◆ Given passage
In my last post, I discussed how comparative public law methodology could inform the resolution of investor-State disputes and thus help to reform the system from within. This may sound like a view from the ivory tower. In this post I will first discuss why arbitrators have an incentive to make use of such a methodology and, second, point to existing cases in which tribunals have already adopted a comparative public law framework.
System-Internal Reform and Identity Change
The success of using comparative public law as a system-internal reform strategy depends on the extent to which those active in practice endorse it. Enculturating public law thinking will need an identity change among arbitrators, arbitral institutions, annulment committees, and disputing parties. But why should a change in thinking take place, if there is nobody who coerces arbitrators to incorporate public law thinking or parties to develop their submissions on the basis of comparative public law? Do arbitrators not even have an incentive to keep the system running in a way that it maximizes the benefits of investors as claimants, and in turn, the arbitrators’ own interest in being reappointed? This is what critics like Gus Van Harten argue. In his view,
the novel situation in which claims can be brought by only one class of parties, and only the other class can be found to have violated the treaty, provides investment treaty arbitrators (including those who are state-appointed) with an incentive to favour claimants in order to advance the interests of the industry and their position within it.

◆ Required action a
In the passage on investor-State arbitration, which critic is cited as arguing that arbitrators have an incentive to favor claimants?

◆ The data

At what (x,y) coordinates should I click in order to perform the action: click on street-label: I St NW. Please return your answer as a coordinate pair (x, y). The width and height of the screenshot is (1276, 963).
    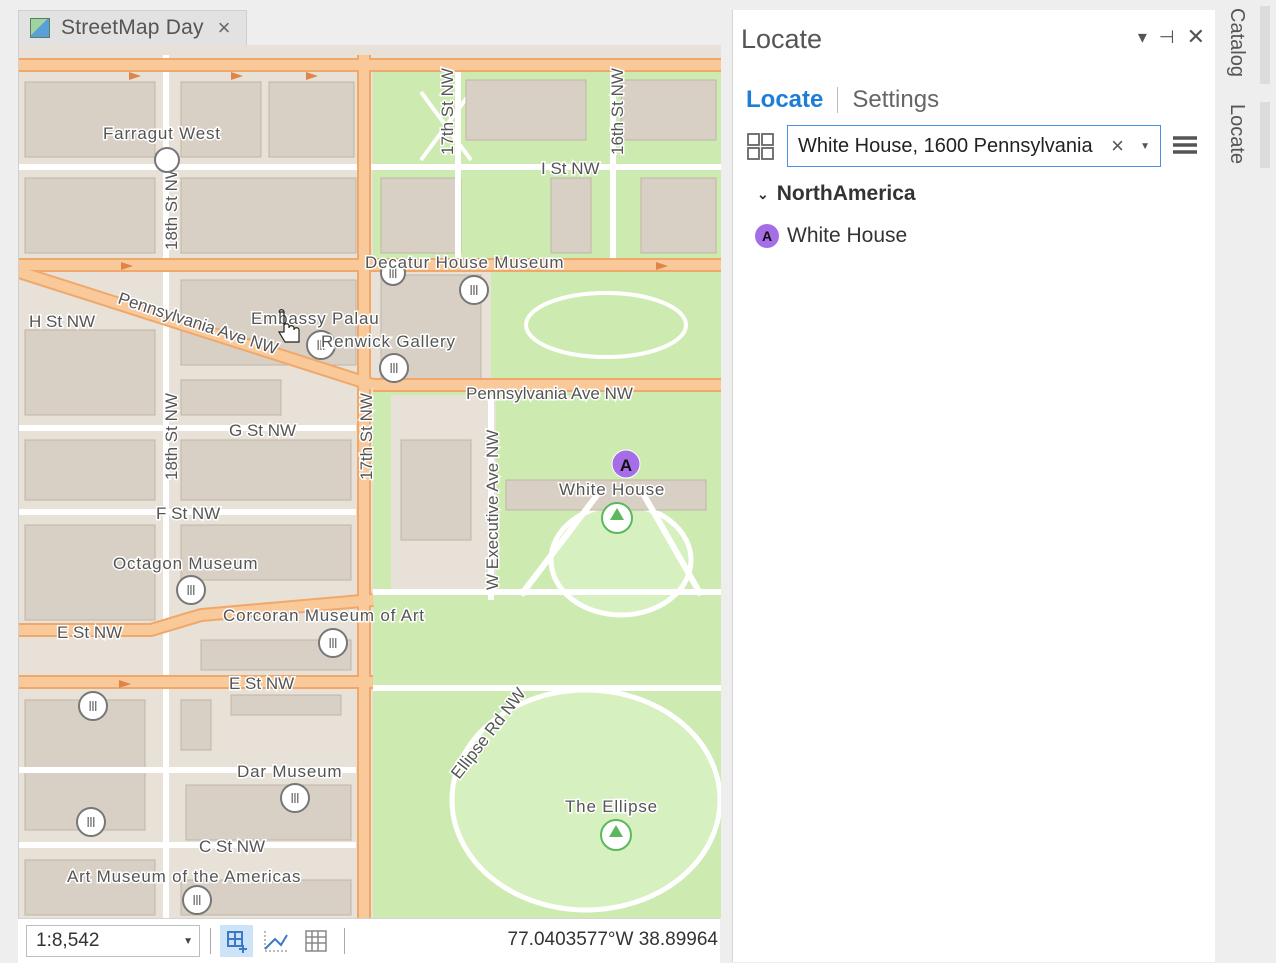
    Looking at the image, I should click on (570, 168).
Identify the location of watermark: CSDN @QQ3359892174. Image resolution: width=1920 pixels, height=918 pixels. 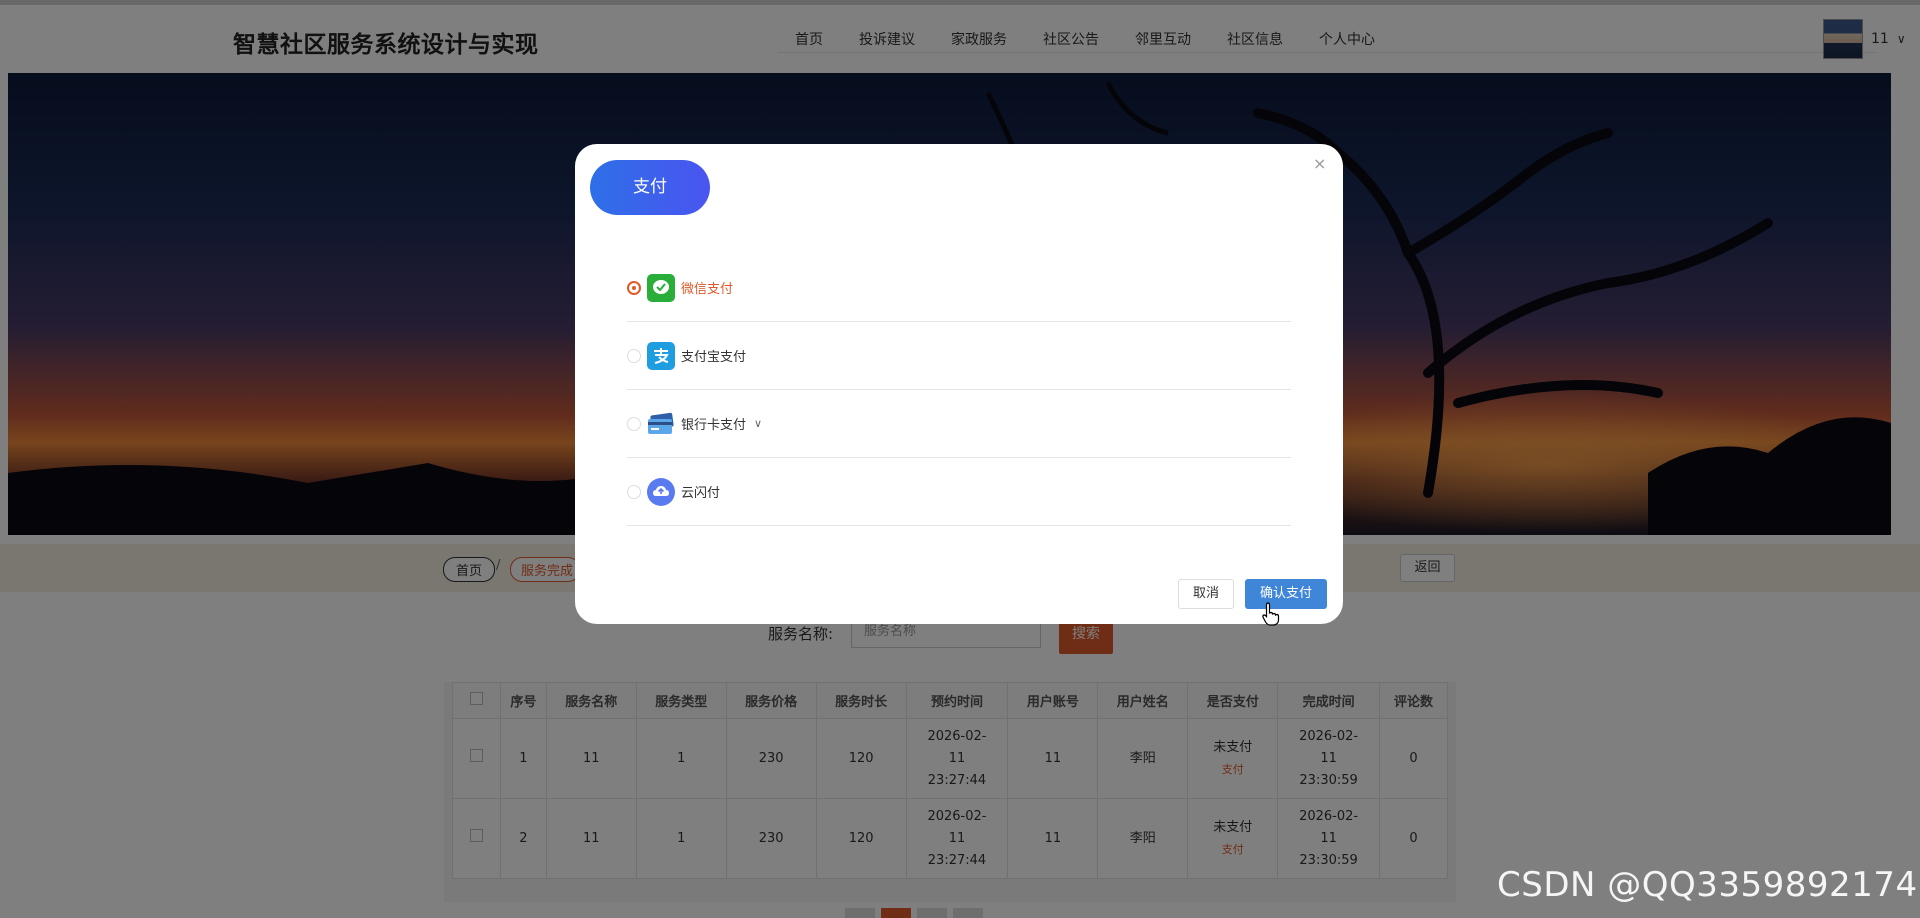
(1708, 885).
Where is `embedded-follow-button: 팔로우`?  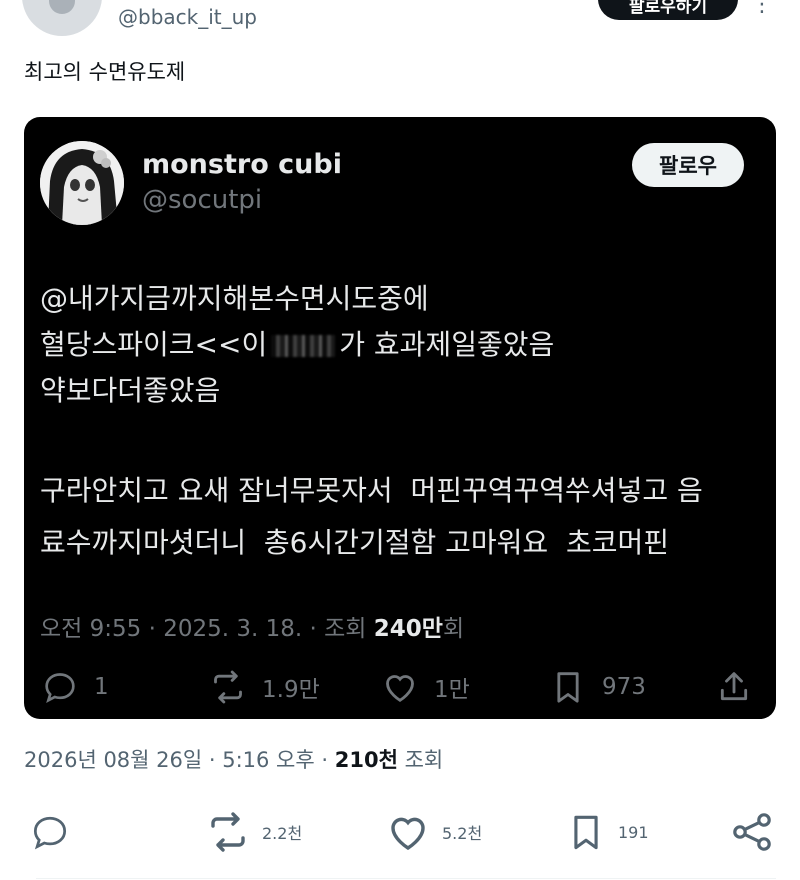 embedded-follow-button: 팔로우 is located at coordinates (688, 165).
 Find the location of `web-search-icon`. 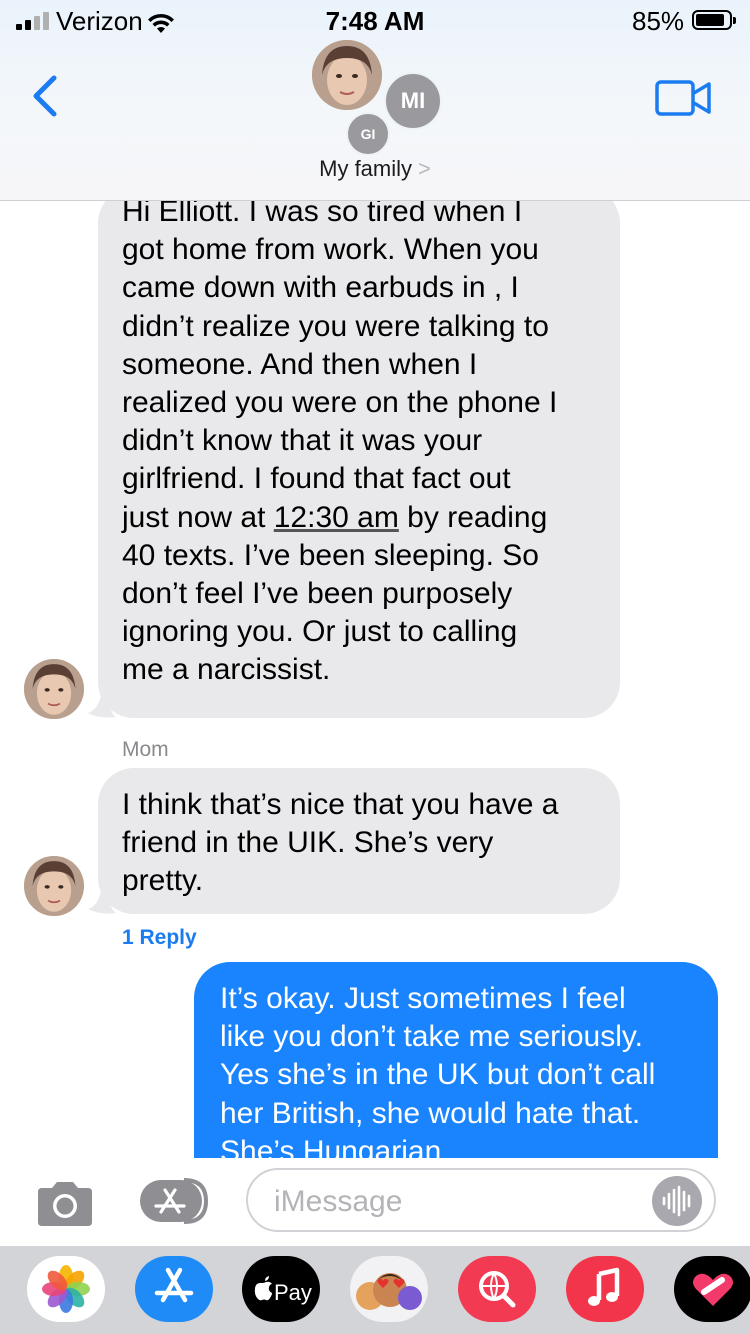

web-search-icon is located at coordinates (498, 1290).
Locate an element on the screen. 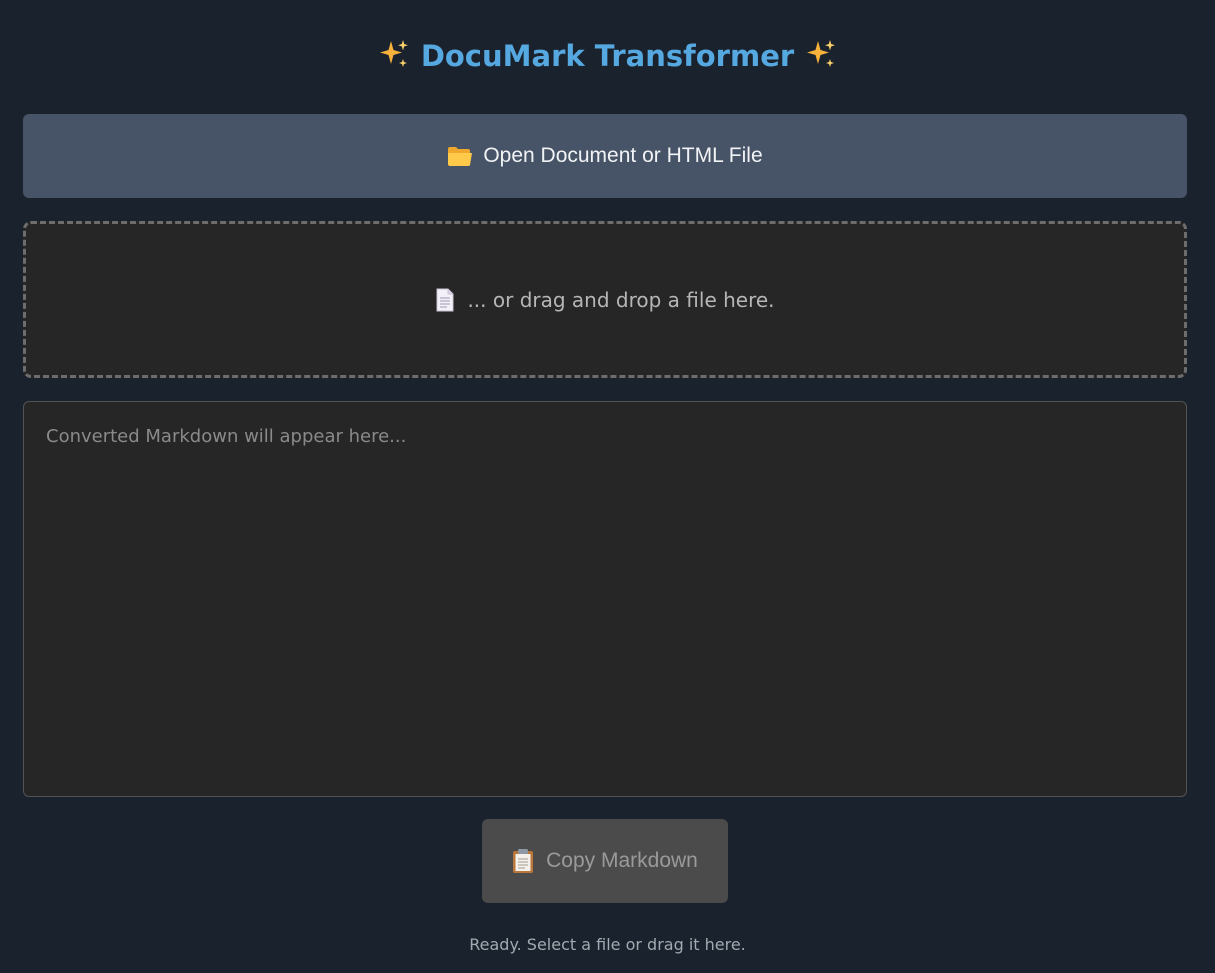 The height and width of the screenshot is (973, 1215). copy-markdown-button: Copy Markdown is located at coordinates (605, 861).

◆ Required action b
Reproduce the listing verbatim, starting at its first line and ending at the line containing "(1708, 885).", with both of those lines included. Omit the pictures from your output.

◆ Task response a
Gus Van Harten.

◆ Task response b
At what (x,y) coordinates should I click in order to perform the action: click on street-label: I St NW. Please return your answer as a coordinate pair (x, y). The width and height of the screenshot is (1276, 963).
    Looking at the image, I should click on (570, 168).
Identify the location of watermark: CSDN @QQ3359892174. Image resolution: width=1920 pixels, height=918 pixels. 
(1708, 885).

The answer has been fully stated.